How foreign aid cuts are setting the stage for future outbreaks

Comes at a time of worsening crises globally

By Apoorva Mandavilli | March 10th, 2025, 2:41 AM

Dangerous pathogens left unsecured at labs across Africa. Halted inspections for mpox, Ebola, and other infections at airports and other checkpoints. Millions of unscreened animals shipped across borders.

The Trump administration’s pause on foreign aid has hobbled programs that prevent and snuff out outbreaks around the world, scientists say, leaving people everywhere more vulnerable to threatening viruses and bacteria.

That includes Americans. Outbreaks that begin overseas can travel quickly: The coronavirus may have first appeared in China, for example, but it soon appeared everywhere, including the United States. When polio or dengue appears in this country, cases are usually linked to international travel.

“It’s actually in the interest of American people to keep diseases down,’’ said Dr. Githinji Gitahi, who heads Amref Health Africa, a large nonprofit that relies on the United States for about 25 percent of its funding.

“Diseases make their way to the United States even when we have our best people on it, and now we are not putting our best people on it,’’ he added.

In interviews, more than 30 current and former officials of the US Agency for International Development, members of health organizations, and experts in infectious diseases described a world made more perilous than it was just a few weeks ago.

Many spoke on the condition of anonymity for fear of retaliation by the federal government.

The timing is dire: Congo is experiencing the deadliest mpox outbreak in history, with cases exploding in a dozen other African countries.

The United States is home to a worsening bird flu crisis. Multiple hemorrhagic fever viruses are smoldering: Ebola in Uganda, Marburg in Tanzania, and Lassa in Nigeria and Sierra Leone.

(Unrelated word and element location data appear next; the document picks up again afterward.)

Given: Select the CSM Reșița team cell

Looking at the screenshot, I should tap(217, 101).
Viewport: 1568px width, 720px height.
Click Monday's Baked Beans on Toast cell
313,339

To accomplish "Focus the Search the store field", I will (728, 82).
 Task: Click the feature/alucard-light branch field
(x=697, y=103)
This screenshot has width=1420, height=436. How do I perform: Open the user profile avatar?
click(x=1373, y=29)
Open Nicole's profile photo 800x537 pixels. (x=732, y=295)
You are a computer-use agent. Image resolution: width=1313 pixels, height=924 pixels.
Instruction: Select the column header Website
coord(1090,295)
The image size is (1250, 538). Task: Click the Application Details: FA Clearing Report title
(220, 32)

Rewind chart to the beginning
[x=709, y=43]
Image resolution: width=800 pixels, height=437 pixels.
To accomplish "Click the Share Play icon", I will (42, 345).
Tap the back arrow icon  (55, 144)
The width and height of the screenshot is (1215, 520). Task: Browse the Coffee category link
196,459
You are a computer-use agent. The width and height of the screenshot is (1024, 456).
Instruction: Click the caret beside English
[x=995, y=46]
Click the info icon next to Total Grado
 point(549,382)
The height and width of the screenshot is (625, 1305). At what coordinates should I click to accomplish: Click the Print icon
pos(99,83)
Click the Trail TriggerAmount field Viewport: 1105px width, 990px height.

In 2023, USAID invested about $900 million to fund labs and emergency-response preparedness in more than 30 countries. The pause on foreign aid froze those programs. Even payments to grantees for work already completed are being sorted out in the courts.

Waivers issued by the State Department were intended to allow some work to continue on containing Ebola, Marburg, and mpox, as well as preparedness for bird flu.

But Trump administration appointees choked payment systems and created obstacles to implementing the waivers, according to a USAID memo by Nicholas Enrich, who was the agency’s acting assistant administrator for global health until Sunday.

Then last month, the Trump administration canceled about 5,800 contracts, effectively shuttering most USAID-funded initiatives, including many that had received permission to continue.

“It was finally clear that we were not going to be implementing’’ even programs that had waivers, Enrich recalled.

The decision is likely to result in more than 28,000 new cases of infectious diseases such as Ebola and Marburg, and 200,000 cases of paralytic polio each year, according to one estimate.